1. The problem statement, all variables and given/known data A piece of iron weighed at 120 grams at 95.0 degrees Celcius is added to 750ml water of 25.0 degrees Celcius. What is the final temperature of the water when it is equilibrated? Assume the dentisy of water is 1 g/ml. (Specific heat of water is 4.184 and specific heat of iron is .449). 2. Relevant equations q=mc(delta t). In this case the q of iron is equal to the q of water. 3. The attempt at a solution Here is my setup: 120*.449(x-95)=750*4.184(x-25) Solving: 53.88x-5118.6=3138x-78450 53.88x=3138x-73331.4 -3084.12x=-73331.4 x=23.85 I know this is wrong, but I'm not sure if it's because I set this up wrong or did my calculations incorrectly.
I don't understand what you mean. I know that 23.85 implies that the temperature decreased for both the iron and water, and that is wrong.
I think I forgot the qin=-qout concept. Let me try again. 120*.449(x-95)=-750*4.184(x-25) 53.88x-5118.6=-3138x+78450 3191.88x=83568.6 x=26.18 degrees Celcius Is this what you were referring to?

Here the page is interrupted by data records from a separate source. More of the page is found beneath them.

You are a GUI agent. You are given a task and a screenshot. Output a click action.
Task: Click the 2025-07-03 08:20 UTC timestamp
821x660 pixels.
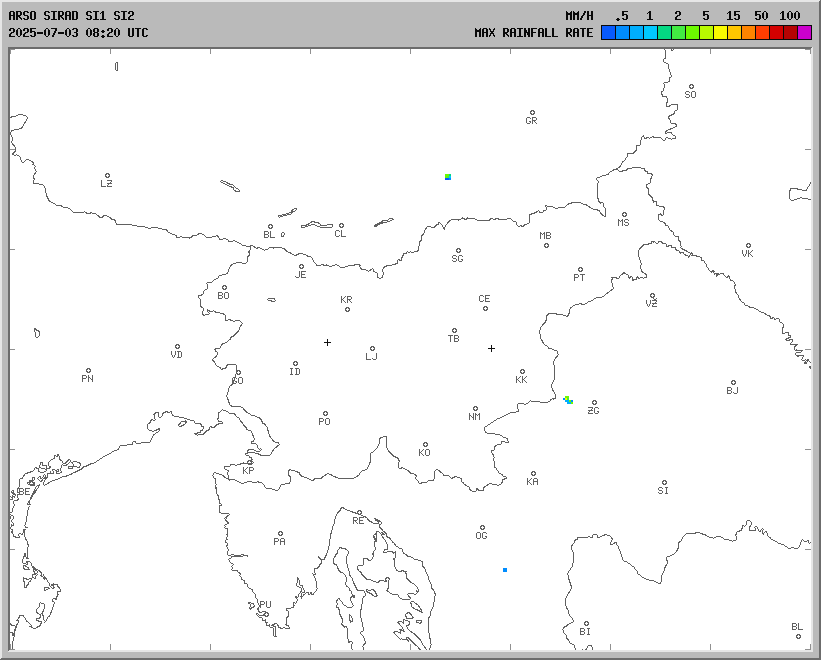(x=78, y=33)
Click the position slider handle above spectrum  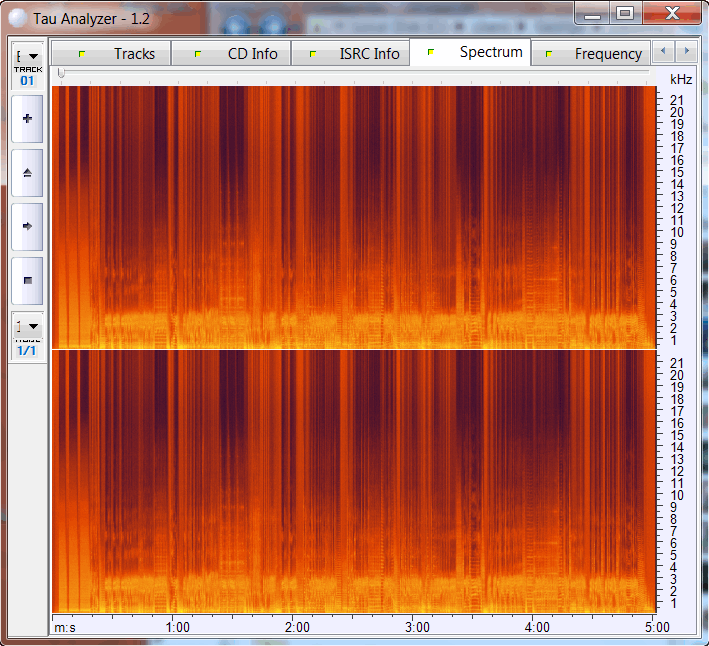[61, 73]
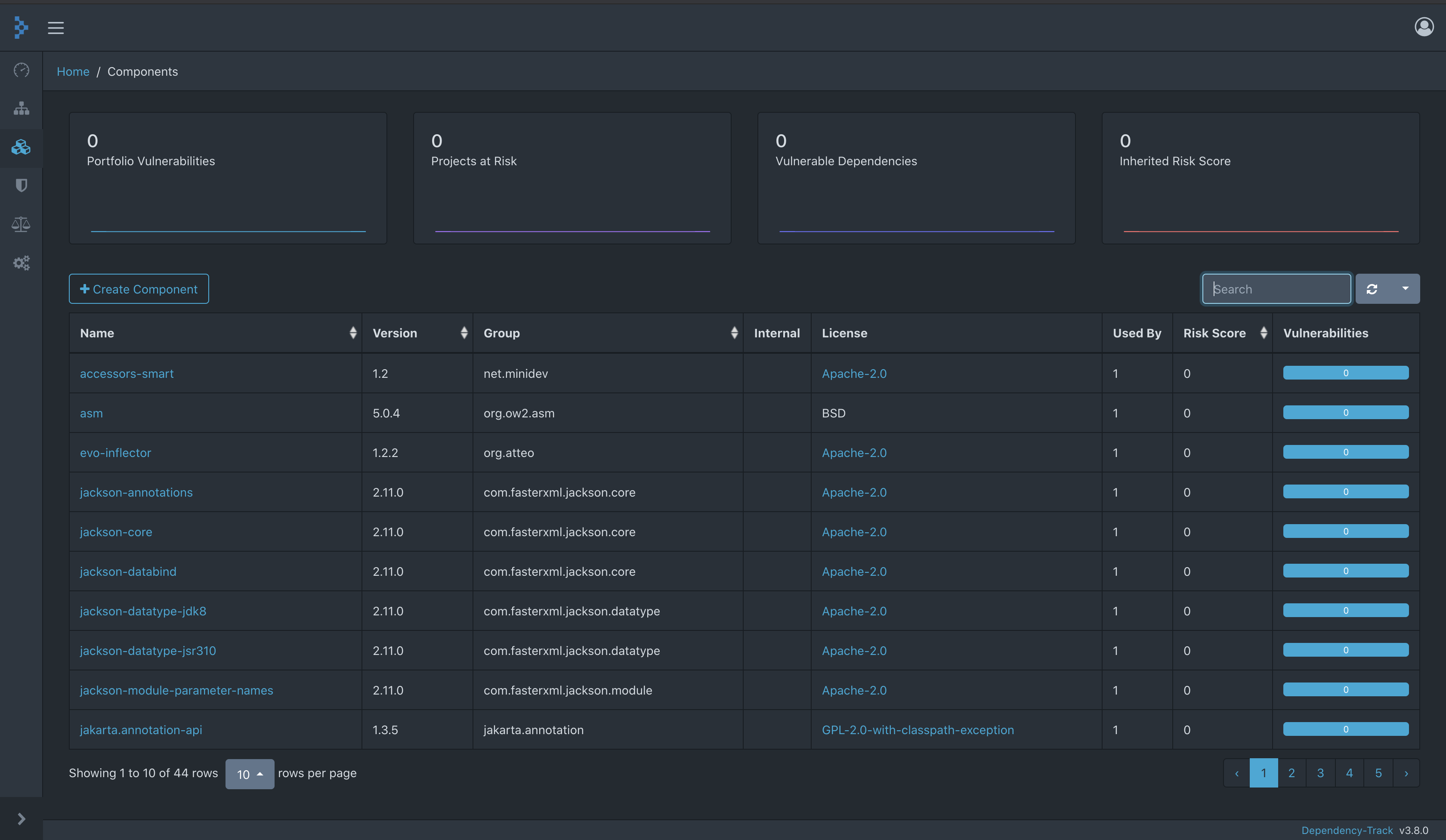Click the sort arrow on Version column
This screenshot has width=1446, height=840.
click(462, 333)
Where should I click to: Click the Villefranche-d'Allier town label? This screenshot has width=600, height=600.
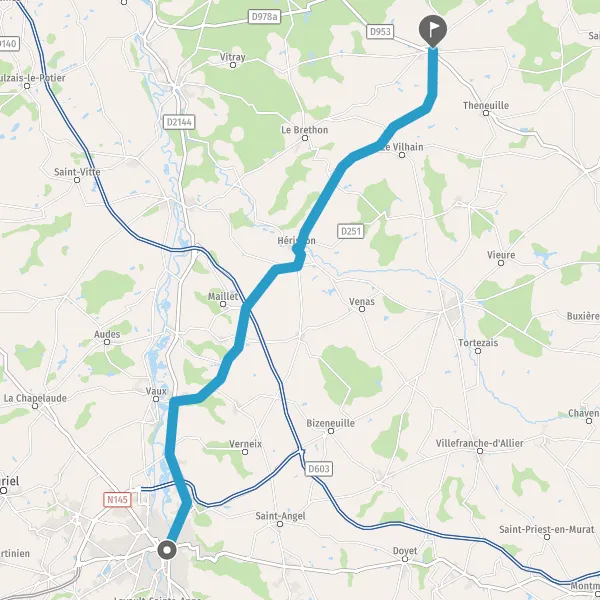pyautogui.click(x=479, y=443)
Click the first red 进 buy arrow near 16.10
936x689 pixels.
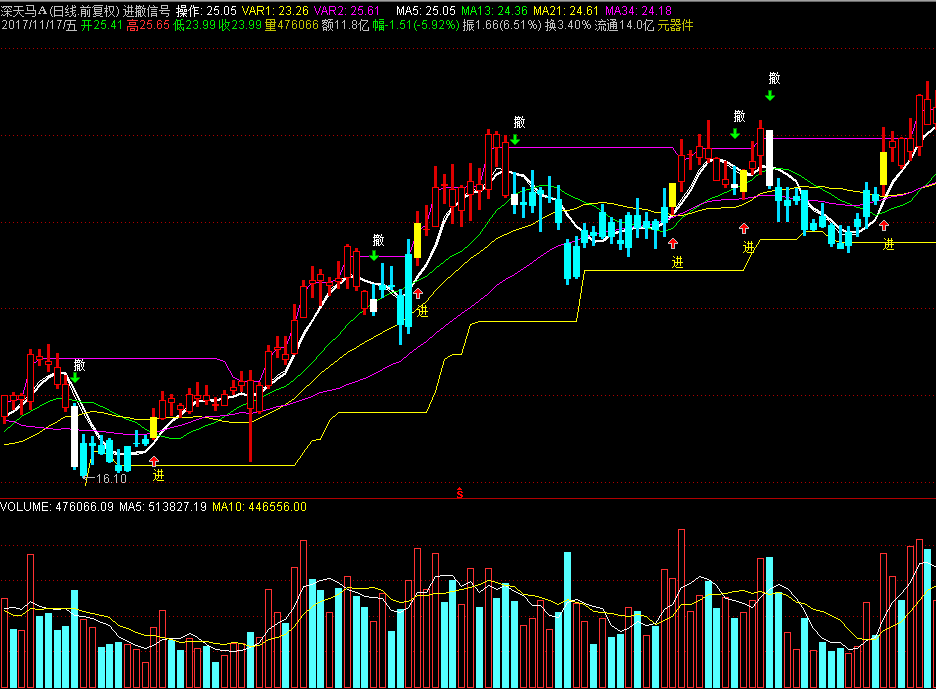click(x=154, y=461)
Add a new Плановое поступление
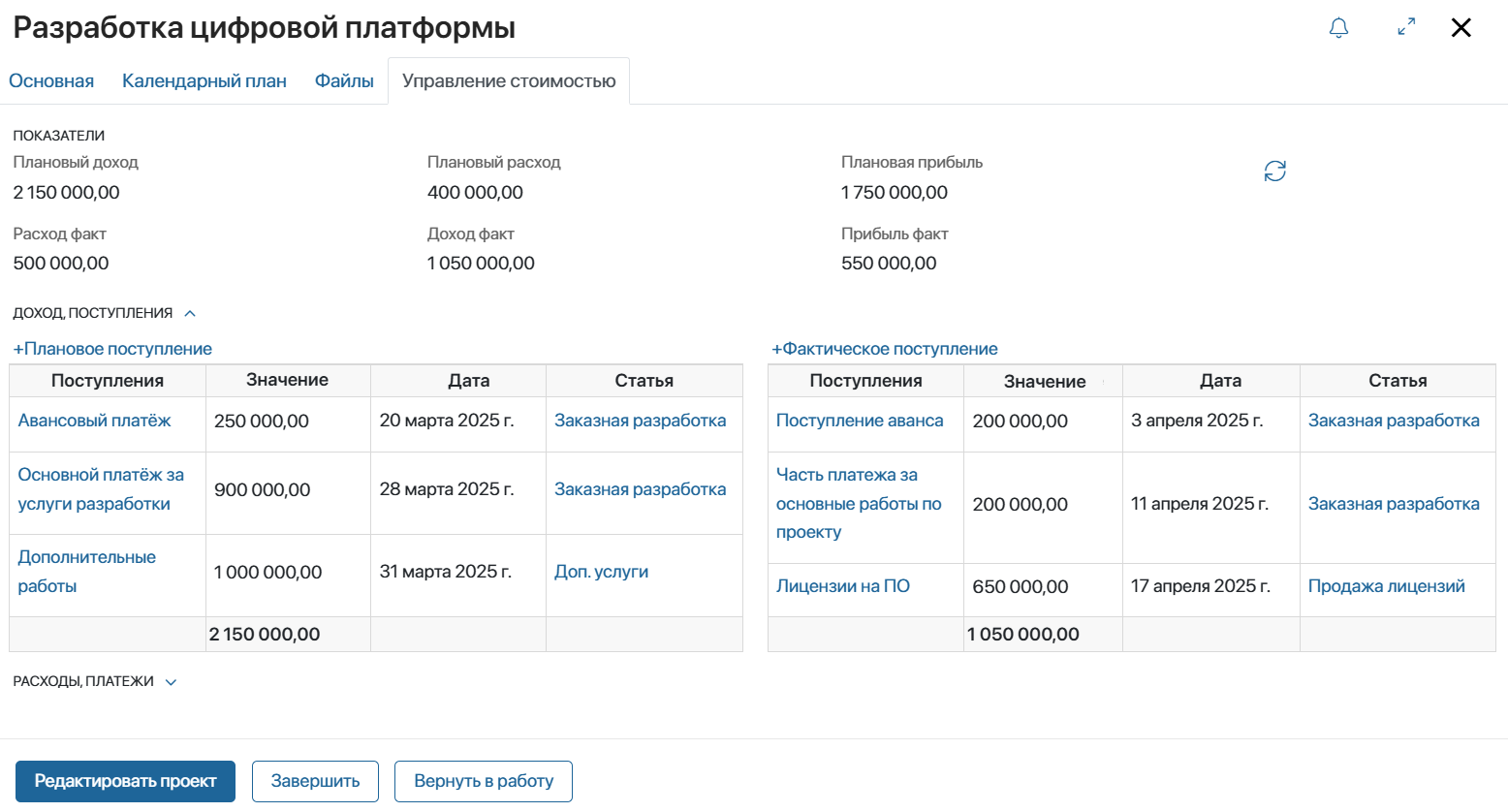The height and width of the screenshot is (812, 1508). click(110, 349)
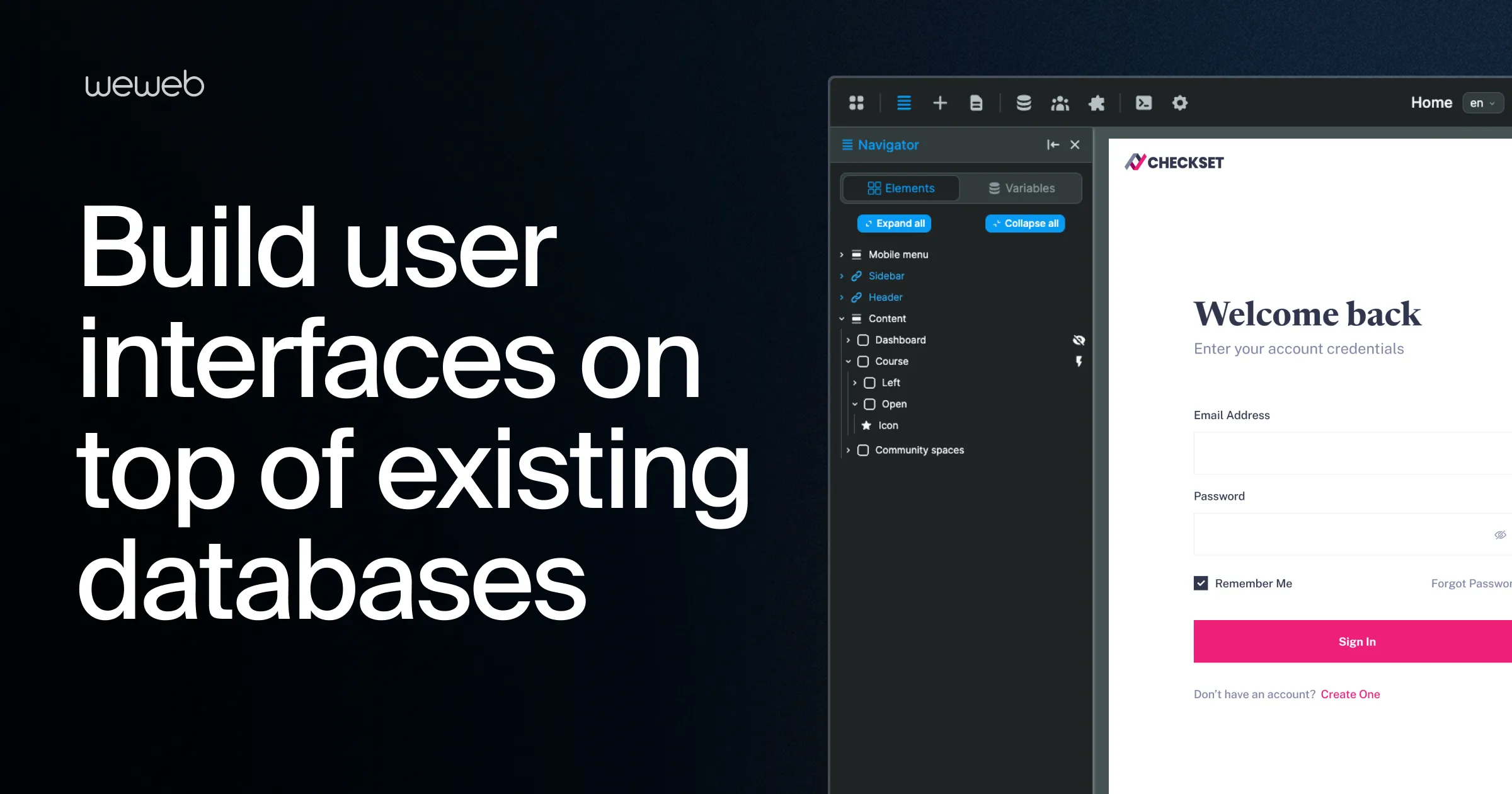
Task: Expand the Mobile menu tree item
Action: [x=842, y=255]
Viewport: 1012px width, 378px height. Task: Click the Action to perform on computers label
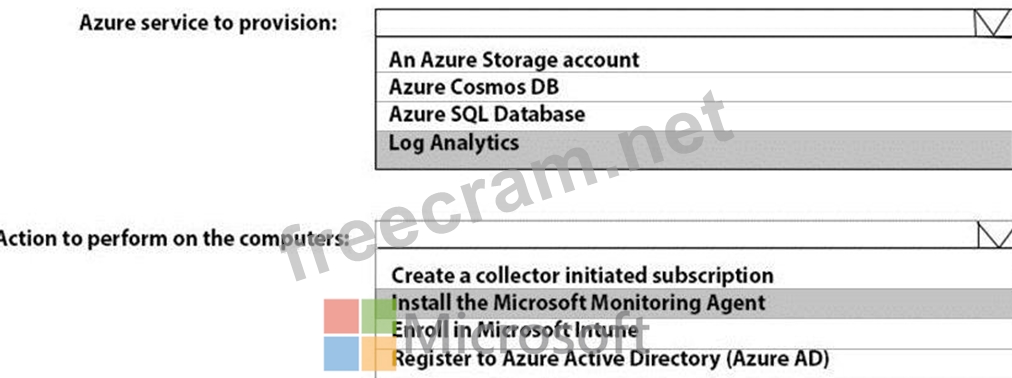[174, 238]
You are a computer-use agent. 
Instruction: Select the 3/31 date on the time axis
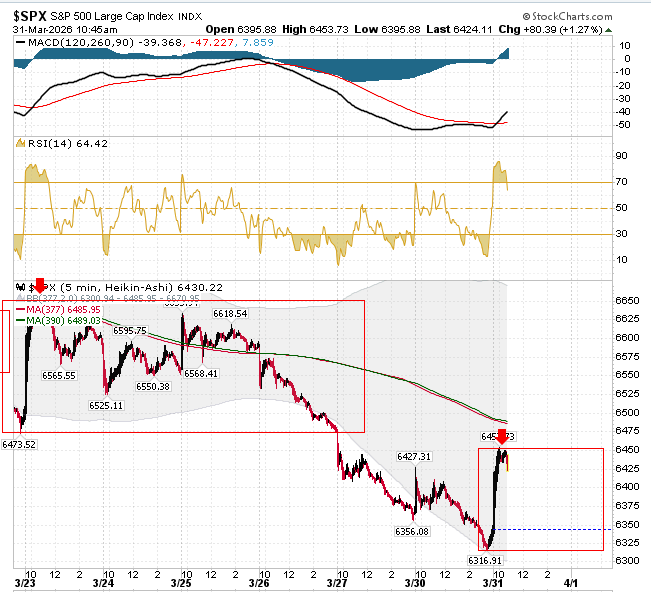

Almost, if one thing is cooling from 95deg to x then the change in T is (95-x) then if the other is heating form 25 to X the change must be (x-25) which gives the different signs. Putting a minus on one side is the same thing (or at least has the same effect)
I thought that in order to do the equation correctly, one must always subtract the initial temperature from the final temperature.